The science, technology, engineering, and math fields have come under a lot of scrutiny for not being accessible—and in some cases being hostile—to women and people of color. A new study finds that same problem persists for lesbian, gay, and bisexual students.
Lead researcher Bryce Hughes, a professor at Montana State University, looked at the retention rates of 4,162 students across 78 different higher-education institutions, all of whom were enrolled in pursuing majors in the science, technology, engineering, and math fields (known collectively as STEM).
Three thousand eight hundred and forty-four of the students identified themselves as heterosexual in a survey taken at the beginning of their first year, while 318 students did not. A follow-up survey at the end of senior year found that 71.1 percent of heterosexual students stayed in a STEM major. By contrast, 63.8 percent of lesbian, gay, and bisexual students reported staying in a STEM major.
Surprisingly, students who identified in the survey as non-heterosexual were more likely to get involved in undergraduate research, which is usually correlated with a higher probability of staying in the STEM fields.
When the groups were split according to sex, Hughes found that queer men experienced lower retention rates than heterosexual men, but queer women had higher retention rates than heterosexual women. Hughes supposes this is due to a hostility against femininity and an association between science and stereotypical masculinity that exists.
“Gay and bisexual men are probably somewhat stereotyped as more feminine and thus subject to a little more of a hostile climate,” Hughes says. “Lesbian and bisexual women might somehow conform to a stereotype that their peers have about who belongs in the field better than heterosexual women.”

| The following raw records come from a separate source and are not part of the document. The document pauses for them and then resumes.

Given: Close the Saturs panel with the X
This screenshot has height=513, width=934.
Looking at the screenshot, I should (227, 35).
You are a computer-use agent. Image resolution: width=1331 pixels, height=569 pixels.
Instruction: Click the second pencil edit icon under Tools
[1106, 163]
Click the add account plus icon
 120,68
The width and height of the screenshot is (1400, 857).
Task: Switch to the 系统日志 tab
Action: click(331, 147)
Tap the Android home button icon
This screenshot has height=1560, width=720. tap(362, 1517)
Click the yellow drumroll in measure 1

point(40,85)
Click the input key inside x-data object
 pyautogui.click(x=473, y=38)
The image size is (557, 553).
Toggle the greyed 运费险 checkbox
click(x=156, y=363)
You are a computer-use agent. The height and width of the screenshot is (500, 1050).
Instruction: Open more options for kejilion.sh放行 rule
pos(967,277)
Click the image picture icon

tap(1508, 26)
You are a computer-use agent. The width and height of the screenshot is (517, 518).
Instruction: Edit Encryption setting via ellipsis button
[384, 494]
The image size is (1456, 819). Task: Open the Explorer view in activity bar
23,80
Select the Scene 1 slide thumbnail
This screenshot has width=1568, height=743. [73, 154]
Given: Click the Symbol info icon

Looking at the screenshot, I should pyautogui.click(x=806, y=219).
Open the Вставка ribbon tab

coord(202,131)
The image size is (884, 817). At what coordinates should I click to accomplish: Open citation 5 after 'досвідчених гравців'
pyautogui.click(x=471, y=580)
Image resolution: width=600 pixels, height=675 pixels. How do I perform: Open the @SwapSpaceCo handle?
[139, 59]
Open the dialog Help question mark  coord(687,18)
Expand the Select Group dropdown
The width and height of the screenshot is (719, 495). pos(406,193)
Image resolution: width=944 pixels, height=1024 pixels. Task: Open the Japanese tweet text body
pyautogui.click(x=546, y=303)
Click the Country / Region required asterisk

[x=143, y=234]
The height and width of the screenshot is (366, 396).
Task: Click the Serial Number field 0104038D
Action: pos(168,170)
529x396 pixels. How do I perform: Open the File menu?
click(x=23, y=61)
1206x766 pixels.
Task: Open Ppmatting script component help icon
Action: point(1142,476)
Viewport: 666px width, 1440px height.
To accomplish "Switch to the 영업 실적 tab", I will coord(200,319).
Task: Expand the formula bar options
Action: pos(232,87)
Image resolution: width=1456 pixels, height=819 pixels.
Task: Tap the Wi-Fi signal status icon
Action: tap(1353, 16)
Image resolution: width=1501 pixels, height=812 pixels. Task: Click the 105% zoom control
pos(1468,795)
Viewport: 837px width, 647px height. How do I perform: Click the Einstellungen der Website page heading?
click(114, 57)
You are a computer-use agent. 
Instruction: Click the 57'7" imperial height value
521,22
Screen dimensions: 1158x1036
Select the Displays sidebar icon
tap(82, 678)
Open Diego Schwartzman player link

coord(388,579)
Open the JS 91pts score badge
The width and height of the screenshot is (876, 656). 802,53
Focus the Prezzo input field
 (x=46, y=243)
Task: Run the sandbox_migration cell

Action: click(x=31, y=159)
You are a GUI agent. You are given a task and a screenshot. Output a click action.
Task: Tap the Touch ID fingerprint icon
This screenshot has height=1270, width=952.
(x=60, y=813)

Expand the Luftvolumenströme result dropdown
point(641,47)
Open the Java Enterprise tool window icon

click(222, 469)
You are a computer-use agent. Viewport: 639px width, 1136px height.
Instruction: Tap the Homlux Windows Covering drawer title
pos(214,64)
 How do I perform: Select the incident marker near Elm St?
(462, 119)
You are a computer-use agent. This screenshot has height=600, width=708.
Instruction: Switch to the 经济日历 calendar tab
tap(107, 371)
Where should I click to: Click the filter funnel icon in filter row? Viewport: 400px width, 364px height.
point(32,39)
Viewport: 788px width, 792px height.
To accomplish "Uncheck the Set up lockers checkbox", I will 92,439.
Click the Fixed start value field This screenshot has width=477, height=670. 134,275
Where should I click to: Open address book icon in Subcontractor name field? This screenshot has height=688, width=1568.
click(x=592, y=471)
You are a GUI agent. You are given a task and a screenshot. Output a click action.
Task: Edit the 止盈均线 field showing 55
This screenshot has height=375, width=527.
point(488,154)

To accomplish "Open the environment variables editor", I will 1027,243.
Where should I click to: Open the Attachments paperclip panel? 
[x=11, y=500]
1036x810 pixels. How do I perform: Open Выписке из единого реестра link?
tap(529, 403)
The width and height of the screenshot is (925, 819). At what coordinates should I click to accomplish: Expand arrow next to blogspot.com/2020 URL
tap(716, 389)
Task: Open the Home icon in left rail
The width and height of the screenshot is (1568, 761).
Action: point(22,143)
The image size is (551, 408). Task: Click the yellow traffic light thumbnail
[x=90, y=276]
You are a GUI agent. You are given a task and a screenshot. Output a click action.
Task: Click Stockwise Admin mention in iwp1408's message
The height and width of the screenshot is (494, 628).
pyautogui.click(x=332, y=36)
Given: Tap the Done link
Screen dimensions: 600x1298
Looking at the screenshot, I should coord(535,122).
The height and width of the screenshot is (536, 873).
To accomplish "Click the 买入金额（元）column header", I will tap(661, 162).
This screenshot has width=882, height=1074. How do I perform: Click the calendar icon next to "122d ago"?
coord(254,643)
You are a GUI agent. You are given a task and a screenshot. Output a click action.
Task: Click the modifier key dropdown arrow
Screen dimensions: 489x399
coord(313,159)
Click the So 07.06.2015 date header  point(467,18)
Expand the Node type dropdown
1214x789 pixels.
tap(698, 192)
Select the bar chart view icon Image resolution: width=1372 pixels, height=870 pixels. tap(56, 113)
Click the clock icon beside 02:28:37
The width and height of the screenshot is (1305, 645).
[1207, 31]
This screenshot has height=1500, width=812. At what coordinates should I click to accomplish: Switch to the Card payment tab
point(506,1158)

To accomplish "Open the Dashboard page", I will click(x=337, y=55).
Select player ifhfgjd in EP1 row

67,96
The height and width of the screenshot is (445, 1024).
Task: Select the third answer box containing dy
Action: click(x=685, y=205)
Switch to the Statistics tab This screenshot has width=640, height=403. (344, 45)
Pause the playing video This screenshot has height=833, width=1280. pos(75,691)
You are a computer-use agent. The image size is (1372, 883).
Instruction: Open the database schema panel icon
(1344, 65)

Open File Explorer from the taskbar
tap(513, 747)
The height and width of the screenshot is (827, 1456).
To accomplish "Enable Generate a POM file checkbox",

However, all men, regardless of sexual orientation, were more likely to stay in the STEM major than women of all sexual orientations.
Hughes’ study is among the first to look at the disparities between queer students and their heterosexual counterparts in the STEM fields. He suggests that more quantitative research is still needed. In the future, he hopes to see that research look also at gender identity—which would include trans and non-binary students—a component his study did not focus on.